While ambling through the special exhibition gallery space on the Museum of Modern Art's (MoMA) sixth floor where nearly three hundred works by the visual artist, philosopher, and self-avowed yoga enthusiast Adrian Piper were on view in Adrian Piper: A Synthesis of Intuitions, 1965–2016 (March 31–July 22, 2018), I found myself surprisingly overcome by an intense bout of emotions. Minutes after they had first piqued my curiosity, I decided to make my way over to a trio of what, from a distance, looked like family photos—one in black-and-white, and two in color—to read the passage on display alongside them. The text, I discovered upon scanning it attentively, told the story of a married couple that had once shared a deep passion for socializing, dancing, loving one another, and cigarette smoking. Although the wife had given up the latter habit in her fifties, contracting emphysema some time thereafter, the husband found it impossible to desist from puffing. Cancer would ultimately take over his pharynx, throat, and mouth, leaving her to watch him waste away into death. She, the passage explained, would press on for as long as she could, but when the struggle to breathe became too overwhelming, she took to praying to rejoin her love, smiling at the thought of their eventual reunion.

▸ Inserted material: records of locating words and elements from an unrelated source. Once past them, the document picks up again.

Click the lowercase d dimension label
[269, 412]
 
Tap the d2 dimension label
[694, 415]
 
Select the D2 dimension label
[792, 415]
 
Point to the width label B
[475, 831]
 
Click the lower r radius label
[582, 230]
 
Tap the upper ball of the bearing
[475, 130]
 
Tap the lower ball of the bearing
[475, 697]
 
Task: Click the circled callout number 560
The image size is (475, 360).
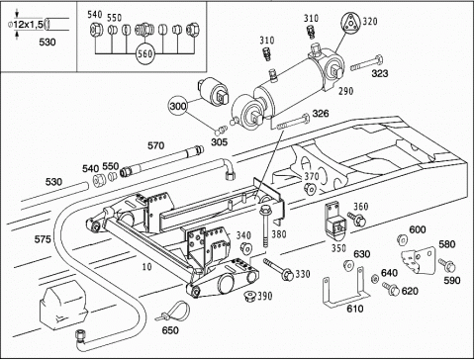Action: [x=144, y=53]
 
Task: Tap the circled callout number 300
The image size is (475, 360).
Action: [x=178, y=106]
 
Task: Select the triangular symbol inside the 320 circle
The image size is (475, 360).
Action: [x=350, y=24]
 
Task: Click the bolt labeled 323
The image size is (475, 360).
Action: [x=366, y=63]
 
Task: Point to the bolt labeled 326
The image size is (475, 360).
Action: [x=293, y=122]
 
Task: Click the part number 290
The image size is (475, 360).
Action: [x=346, y=91]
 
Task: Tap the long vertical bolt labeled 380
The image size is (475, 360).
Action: [x=265, y=226]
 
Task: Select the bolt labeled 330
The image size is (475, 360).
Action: [x=278, y=269]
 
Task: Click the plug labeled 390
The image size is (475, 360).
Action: [x=249, y=296]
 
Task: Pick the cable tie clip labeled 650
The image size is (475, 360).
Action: [x=174, y=312]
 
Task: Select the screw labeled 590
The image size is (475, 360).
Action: [x=447, y=265]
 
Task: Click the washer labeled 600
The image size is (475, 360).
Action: [x=402, y=239]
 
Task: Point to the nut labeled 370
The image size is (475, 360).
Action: [x=311, y=189]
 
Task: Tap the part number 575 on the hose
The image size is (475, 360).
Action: [x=43, y=239]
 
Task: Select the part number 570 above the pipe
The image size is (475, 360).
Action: [x=155, y=145]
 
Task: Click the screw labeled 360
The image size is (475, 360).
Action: [x=356, y=219]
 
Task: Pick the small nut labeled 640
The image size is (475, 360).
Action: [x=374, y=279]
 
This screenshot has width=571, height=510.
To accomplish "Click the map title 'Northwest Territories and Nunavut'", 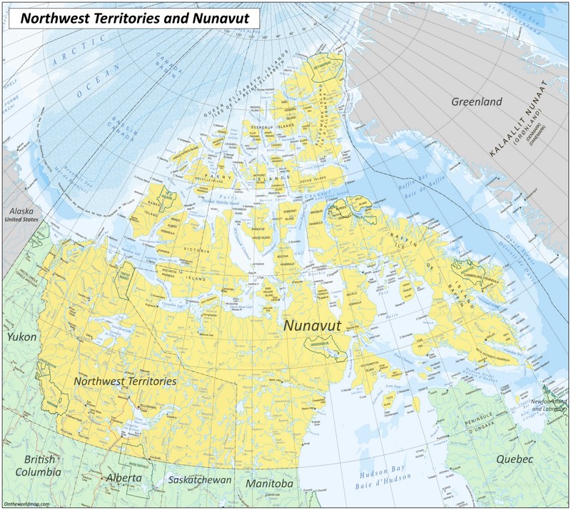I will pos(134,19).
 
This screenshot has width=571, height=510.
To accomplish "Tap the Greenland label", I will pos(476,101).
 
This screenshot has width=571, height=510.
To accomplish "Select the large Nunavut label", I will pos(313,326).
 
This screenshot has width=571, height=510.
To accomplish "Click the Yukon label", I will pos(21,336).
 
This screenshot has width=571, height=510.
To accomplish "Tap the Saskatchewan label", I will pos(199,480).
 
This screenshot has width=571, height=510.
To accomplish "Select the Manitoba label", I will pos(269,484).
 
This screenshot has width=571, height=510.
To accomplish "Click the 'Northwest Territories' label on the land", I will pos(125,381).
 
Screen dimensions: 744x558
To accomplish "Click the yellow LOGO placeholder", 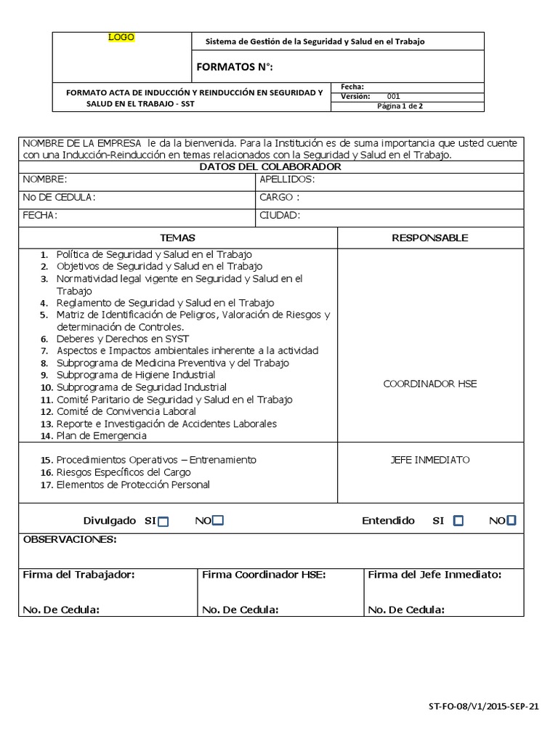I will [121, 37].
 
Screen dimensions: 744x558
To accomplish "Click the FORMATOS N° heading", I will [235, 68].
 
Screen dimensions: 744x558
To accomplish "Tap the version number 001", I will [393, 96].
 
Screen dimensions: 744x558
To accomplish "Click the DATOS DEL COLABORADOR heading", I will [270, 167].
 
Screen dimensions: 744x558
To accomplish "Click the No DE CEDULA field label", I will [59, 197].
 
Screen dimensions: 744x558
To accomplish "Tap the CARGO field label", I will [279, 197].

I adjusted my stance after coming to the end of the passage to inspect the black-and-white photograph featuring a younger version of the couple, sharply dressed, holding each other intimately in front of a non-descript skyline. A large pipe dangled loosely from the man's lips. While his slight smirk suggested that the object had, at one time, been a source of great pleasure, I couldn't help but think about the pain that I knew it later caused both him and his family. I shifted my gaze once more to take in the color photograph of his visibly much older wife lying in a bed with her head full of gray hair perched on a pillow and a tube pumping life-sustaining oxygen into her nose. It was then that the feeling of loss struck me most forcefully. Piper, whose artistic practice has spanned more than five decades and an impressive array of mediums, is known for risking a lot of herself in her work. Still, I was unprepared for the particular affective charge the profoundly personal text and photographs would summon. [End Page 29]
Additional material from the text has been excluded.